15 In Lucien Gingras v. MNR
[unreported decision dated March 26, 1973] the Tax Review Board noted (at page
4):
[Translation]
The expression “touché” (received) does not necessarily mean that
the full amount of the salary must be physically received by the payee or be
deposited in full in his bank account.
According to the interpretation of s. 5 it is sufficient to say that
the amount of the salary was paid by the employer either to the employee
himself or to his benefit, or that it was handed over to a third party under a
federal or provincial statute.
16 The fact that defendant's employer
deducted at source employee's social security contributions in the 1978 and
1979 taxation years does not support the proposition that he received income
net of the withheld amounts. The amounts deducted and forwarded were for his
eventual benefit.
[10]
Clearly the $2,500 that
was remitted by The Great West Life Assurance Company as income tax payable by
the Appellant, was received by the Appellant for the purposes of the Act
and should have been included in his income for 2005.
[11]
The Appellant also
submitted that he did not know that this extra amount of $2,500 was being
withdrawn. As part of the re-direct examination of the Appellant by his lawyer,
the following exchange took place:
Q Thank you. I would like also to refer to
another exhibit marked A-3.
…
Now you told the Court that certain portions
of this were not on this letter. This is not, in fact, a true reflection of the
letter that you signed, but the portion that was there included the words,
"I wish to withdraw $10,000.00
net from my account. Please issue a cheque payable to me in the amount of
$10,000.00. [And] Any appropriate charges should be debited to the
account",
is that correct?
A Yes.
Q Did you understand that -- other than perhaps
these appropriate charges you refer to, was there anything over $10,000 being
withdrawn from your account?
A No.
Q Did you think $12,500 was being withdrawn from your account?
A No.
[12]
While the letter that
is referred to above (Exhibit A-3) was altered by Gary Palmer after the
Appellant signed the letter, the letter that the Appellant did sign did provide
that the Appellant wished to withdraw $10,000 net and that a
cheque for $10,000 was to be made payable to the Appellant. As a result of the
provisions of the Act and the Income Tax Regulations, the holder
of the RRSP account (The Great West Life Assurance Company in this case) would
be required to withhold an amount from the payment from the RRSP and remit such
amount to the Canada Revenue Agency on account of the Appellant’s income tax
liability.
[13]
Subsection 153(1) of
the Act provides in part as follows:
153. (1) Every
person paying at any time in a taxation year
…
(j) a payment out of or under a
registered retirement savings plan or a plan referred to in subsection 146(12)
as an “amended plan”,
…
shall deduct or withhold from the payment the amount determined in
accordance with prescribed rules and shall, at the prescribed time, remit that
amount to the Receiver General on account of the payee's tax for the year under
this Part or Part XI.3, as the case may be, and, where at that prescribed time
the person is a prescribed person, the remittance shall be made to the account
of the Receiver General at a designated financial institution.

▶ EXTRACTED MATERIAL
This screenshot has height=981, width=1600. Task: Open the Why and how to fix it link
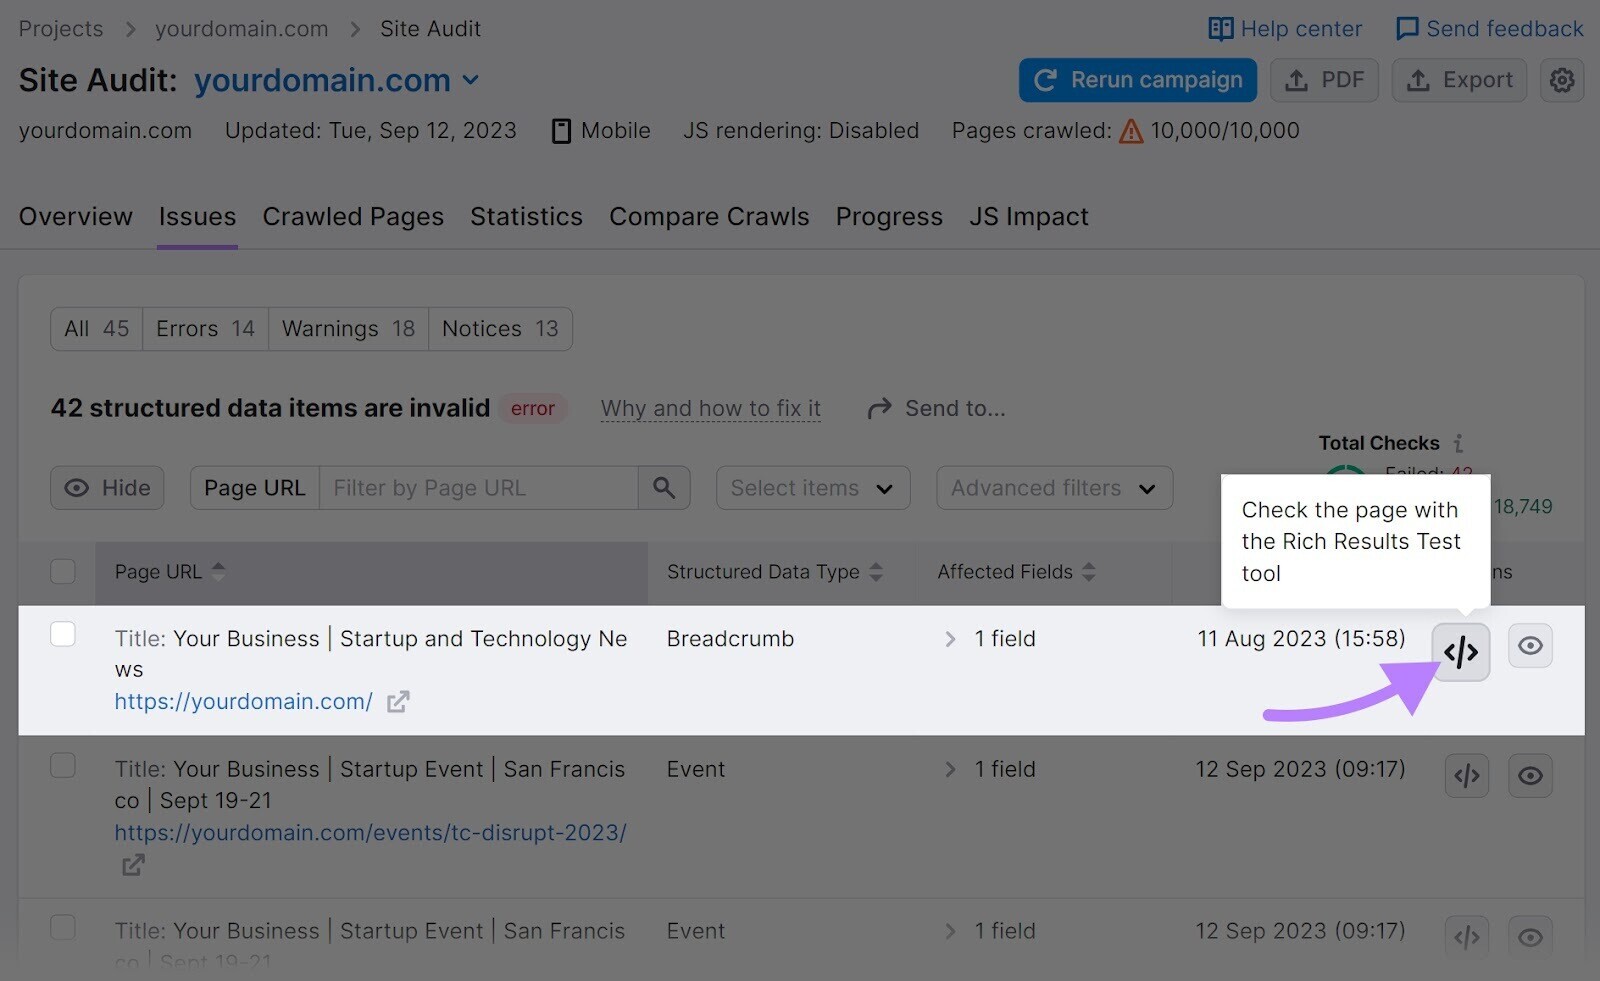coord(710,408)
---
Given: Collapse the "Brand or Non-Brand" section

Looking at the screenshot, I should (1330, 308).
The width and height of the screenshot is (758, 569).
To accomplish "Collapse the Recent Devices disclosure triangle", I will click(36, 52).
* * *
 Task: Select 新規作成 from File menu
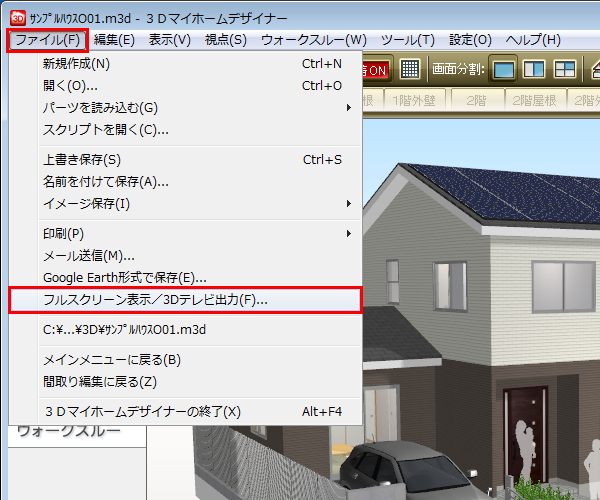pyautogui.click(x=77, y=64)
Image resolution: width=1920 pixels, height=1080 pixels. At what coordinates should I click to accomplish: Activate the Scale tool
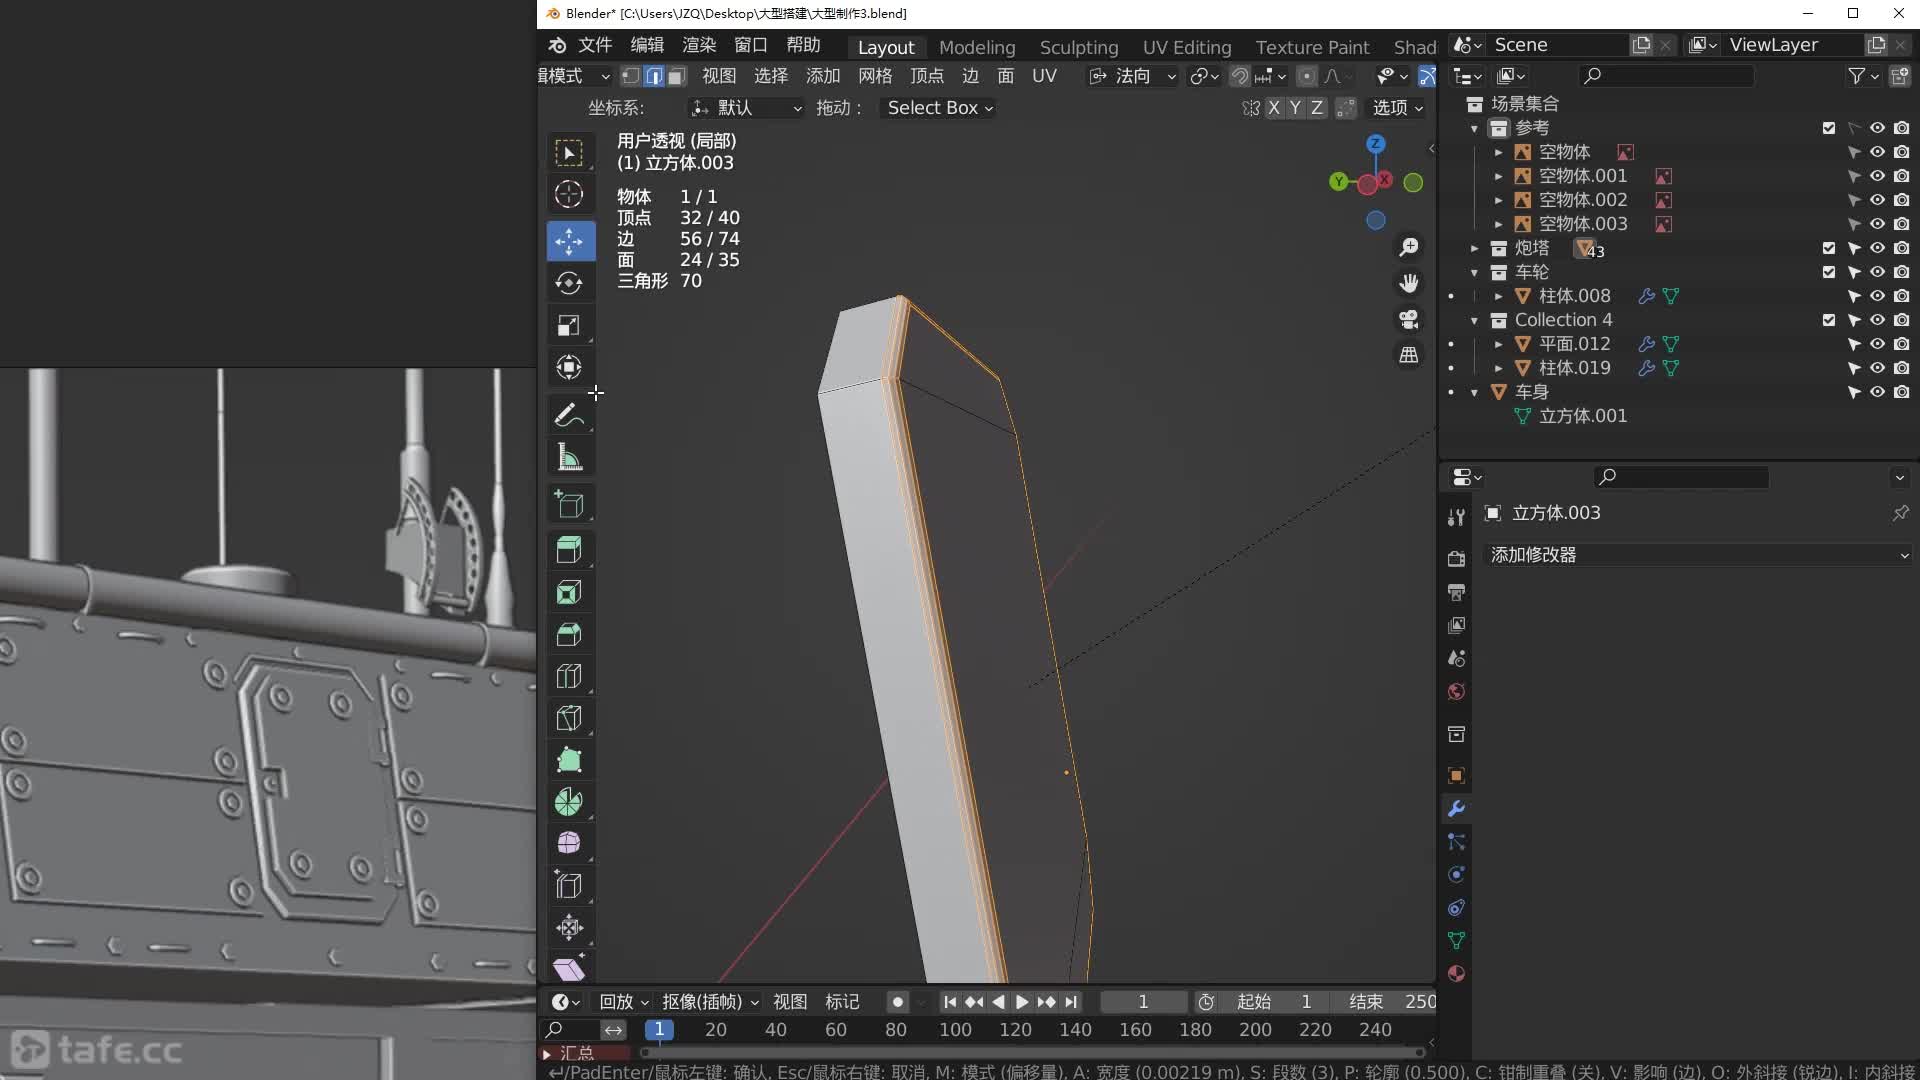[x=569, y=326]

▶ REQUIRED WORK
1. Summarize the tax decision excerpt in three sentences.
2. Answer these questions from the tax decision excerpt, giving each answer on its own line with the same letter:
(a) For which year should the $2,500 have been included in the Appellant's income?
(b) Who altered Exhibit A-3 after the Appellant signed it?
(c) In which taxation years did the defendant's employer deduct social security contributions at source?
3. Write out the passage of the tax decision excerpt starting with "According to the" and going on through "eventual benefit.".

▶ CORRECT ANSWERS
1. Citing an earlier Tax Review Board decision, the excerpt holds that an amount need not be physically received by the payee to count as received, so the $2,500 that The Great West Life Assurance Company remitted as income tax payable by the Appellant was received by him and should have been included in his 2005 income. The Appellant testified that he did not think more than $10,000 was being withdrawn, but the letter he signed asked to withdraw $10,000 net, and the Act and the Income Tax Regulations required the RRSP holder to withhold an amount and remit it toward his income tax. Subsection 153(1) requires anyone making a payment out of a registered retirement savings plan to withhold the amount set by prescribed rules and remit it to the Receiver General on account of the payee's tax.

2.
(a) 2005
(b) Gary Palmer
(c) 1978 and 1979

3.
According to the interpretation of s. 5 it is sufficient to say that
the amount of the salary was paid by the employer either to the employee
himself or to his benefit, or that it was handed over to a third party under a
federal or provincial statute.
16 The fact that defendant's employer
deducted at source employee's social security contributions in the 1978 and
1979 taxation years does not support the proposition that he received income
net of the withheld amounts. The amounts deducted and forwarded were for his
eventual benefit.